*Description of the task:*
Each line of the listing where the string "heading" appears is to be identified and copied.

*The data:*
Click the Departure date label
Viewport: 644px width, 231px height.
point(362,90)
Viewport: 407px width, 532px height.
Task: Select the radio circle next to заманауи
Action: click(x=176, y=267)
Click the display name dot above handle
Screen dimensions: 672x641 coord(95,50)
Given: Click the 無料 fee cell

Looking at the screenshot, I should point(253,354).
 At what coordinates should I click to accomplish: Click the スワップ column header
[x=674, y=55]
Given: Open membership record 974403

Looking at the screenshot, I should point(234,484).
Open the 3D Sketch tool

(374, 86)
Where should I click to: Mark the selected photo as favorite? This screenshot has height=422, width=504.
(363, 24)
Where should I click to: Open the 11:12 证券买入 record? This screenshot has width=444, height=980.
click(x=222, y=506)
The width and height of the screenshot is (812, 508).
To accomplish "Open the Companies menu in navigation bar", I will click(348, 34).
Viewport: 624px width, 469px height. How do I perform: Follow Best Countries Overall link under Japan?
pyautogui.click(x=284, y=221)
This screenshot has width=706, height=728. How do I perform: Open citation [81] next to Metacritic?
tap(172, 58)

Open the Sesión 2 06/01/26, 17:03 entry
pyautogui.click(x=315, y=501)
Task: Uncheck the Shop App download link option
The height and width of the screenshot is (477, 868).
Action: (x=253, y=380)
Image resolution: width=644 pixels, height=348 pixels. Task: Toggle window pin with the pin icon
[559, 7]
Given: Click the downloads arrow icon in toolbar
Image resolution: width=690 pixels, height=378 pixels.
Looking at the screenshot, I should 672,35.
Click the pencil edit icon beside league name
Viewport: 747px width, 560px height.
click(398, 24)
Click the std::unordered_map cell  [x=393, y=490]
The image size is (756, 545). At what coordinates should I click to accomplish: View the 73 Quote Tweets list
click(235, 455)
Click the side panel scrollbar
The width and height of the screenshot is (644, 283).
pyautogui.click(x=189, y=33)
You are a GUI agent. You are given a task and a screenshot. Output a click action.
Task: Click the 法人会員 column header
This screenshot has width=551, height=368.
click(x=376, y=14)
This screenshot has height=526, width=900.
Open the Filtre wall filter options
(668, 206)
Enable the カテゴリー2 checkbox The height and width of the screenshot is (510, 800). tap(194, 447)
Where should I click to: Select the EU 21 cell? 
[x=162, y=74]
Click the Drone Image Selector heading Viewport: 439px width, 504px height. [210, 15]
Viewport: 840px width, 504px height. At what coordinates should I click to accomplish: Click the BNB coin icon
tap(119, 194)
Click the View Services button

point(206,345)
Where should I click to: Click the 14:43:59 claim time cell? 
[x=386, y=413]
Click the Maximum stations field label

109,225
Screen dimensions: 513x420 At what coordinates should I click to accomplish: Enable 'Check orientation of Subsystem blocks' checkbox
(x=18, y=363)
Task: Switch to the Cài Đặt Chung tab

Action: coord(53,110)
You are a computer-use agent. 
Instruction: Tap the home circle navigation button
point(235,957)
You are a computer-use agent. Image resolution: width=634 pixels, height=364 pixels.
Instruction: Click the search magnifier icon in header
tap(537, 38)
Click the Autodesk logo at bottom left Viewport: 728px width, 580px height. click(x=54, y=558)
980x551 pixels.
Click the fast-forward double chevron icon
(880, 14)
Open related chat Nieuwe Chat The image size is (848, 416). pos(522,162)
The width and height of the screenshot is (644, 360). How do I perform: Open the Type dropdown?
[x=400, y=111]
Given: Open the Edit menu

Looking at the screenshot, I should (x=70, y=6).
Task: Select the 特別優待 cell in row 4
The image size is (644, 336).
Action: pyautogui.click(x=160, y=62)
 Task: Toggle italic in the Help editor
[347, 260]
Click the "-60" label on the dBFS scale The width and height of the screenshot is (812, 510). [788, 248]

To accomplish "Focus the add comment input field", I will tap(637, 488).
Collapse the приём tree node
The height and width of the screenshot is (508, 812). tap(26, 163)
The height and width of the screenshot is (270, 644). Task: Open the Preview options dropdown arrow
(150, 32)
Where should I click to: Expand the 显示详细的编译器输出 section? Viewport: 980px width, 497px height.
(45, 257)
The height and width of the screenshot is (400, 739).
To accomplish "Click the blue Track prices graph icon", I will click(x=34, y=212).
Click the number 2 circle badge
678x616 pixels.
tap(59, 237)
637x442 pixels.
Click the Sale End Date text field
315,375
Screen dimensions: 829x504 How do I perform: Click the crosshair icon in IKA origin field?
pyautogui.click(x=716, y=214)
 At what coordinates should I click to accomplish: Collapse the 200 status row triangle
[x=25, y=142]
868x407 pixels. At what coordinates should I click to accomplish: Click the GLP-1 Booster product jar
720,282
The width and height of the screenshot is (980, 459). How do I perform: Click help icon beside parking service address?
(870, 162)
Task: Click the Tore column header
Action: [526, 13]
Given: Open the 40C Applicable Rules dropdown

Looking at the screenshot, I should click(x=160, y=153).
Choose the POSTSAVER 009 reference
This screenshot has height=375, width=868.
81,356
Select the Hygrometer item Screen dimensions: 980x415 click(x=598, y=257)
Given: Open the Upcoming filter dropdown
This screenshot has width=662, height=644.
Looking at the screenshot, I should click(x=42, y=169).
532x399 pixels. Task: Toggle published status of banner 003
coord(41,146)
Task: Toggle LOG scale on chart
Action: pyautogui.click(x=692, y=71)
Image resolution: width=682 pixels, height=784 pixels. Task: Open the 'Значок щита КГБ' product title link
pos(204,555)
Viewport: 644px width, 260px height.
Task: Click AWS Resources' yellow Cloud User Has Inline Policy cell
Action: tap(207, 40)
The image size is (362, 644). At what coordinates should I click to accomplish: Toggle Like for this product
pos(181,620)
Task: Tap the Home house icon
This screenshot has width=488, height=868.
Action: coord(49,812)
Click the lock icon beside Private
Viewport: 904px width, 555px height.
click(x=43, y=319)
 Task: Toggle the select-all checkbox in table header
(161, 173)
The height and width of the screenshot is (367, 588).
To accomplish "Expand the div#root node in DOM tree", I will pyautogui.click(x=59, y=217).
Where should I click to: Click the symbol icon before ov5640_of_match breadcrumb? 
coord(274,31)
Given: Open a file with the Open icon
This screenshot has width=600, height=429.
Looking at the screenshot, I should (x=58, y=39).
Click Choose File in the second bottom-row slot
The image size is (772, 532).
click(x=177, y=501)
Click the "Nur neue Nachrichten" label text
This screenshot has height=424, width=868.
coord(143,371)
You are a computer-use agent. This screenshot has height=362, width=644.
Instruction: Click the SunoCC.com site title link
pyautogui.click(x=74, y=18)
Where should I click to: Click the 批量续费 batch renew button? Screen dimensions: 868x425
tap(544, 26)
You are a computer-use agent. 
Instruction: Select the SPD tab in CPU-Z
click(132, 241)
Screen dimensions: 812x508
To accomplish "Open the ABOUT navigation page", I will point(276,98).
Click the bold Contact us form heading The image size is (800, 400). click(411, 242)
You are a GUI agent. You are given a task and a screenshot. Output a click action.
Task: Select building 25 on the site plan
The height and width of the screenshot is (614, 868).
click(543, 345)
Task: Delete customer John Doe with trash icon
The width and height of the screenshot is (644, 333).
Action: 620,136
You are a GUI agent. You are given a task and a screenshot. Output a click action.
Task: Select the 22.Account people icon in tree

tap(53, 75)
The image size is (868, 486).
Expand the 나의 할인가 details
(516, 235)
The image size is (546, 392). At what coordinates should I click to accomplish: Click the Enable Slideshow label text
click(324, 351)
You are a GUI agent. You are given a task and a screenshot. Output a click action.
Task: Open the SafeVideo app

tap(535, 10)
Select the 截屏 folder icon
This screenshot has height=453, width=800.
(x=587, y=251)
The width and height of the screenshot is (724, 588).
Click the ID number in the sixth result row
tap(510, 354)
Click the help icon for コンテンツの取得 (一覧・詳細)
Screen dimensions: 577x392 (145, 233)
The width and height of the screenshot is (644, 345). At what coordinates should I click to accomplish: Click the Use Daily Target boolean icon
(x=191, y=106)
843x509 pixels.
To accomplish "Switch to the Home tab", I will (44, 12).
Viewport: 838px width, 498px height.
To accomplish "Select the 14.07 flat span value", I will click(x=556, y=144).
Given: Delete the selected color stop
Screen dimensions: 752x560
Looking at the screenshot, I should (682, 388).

*Exercise response:*
Click the Drone Image Selector heading Viewport: 439px width, 504px height. [210, 15]
Click the bold Contact us form heading The image size is (800, 400). click(411, 242)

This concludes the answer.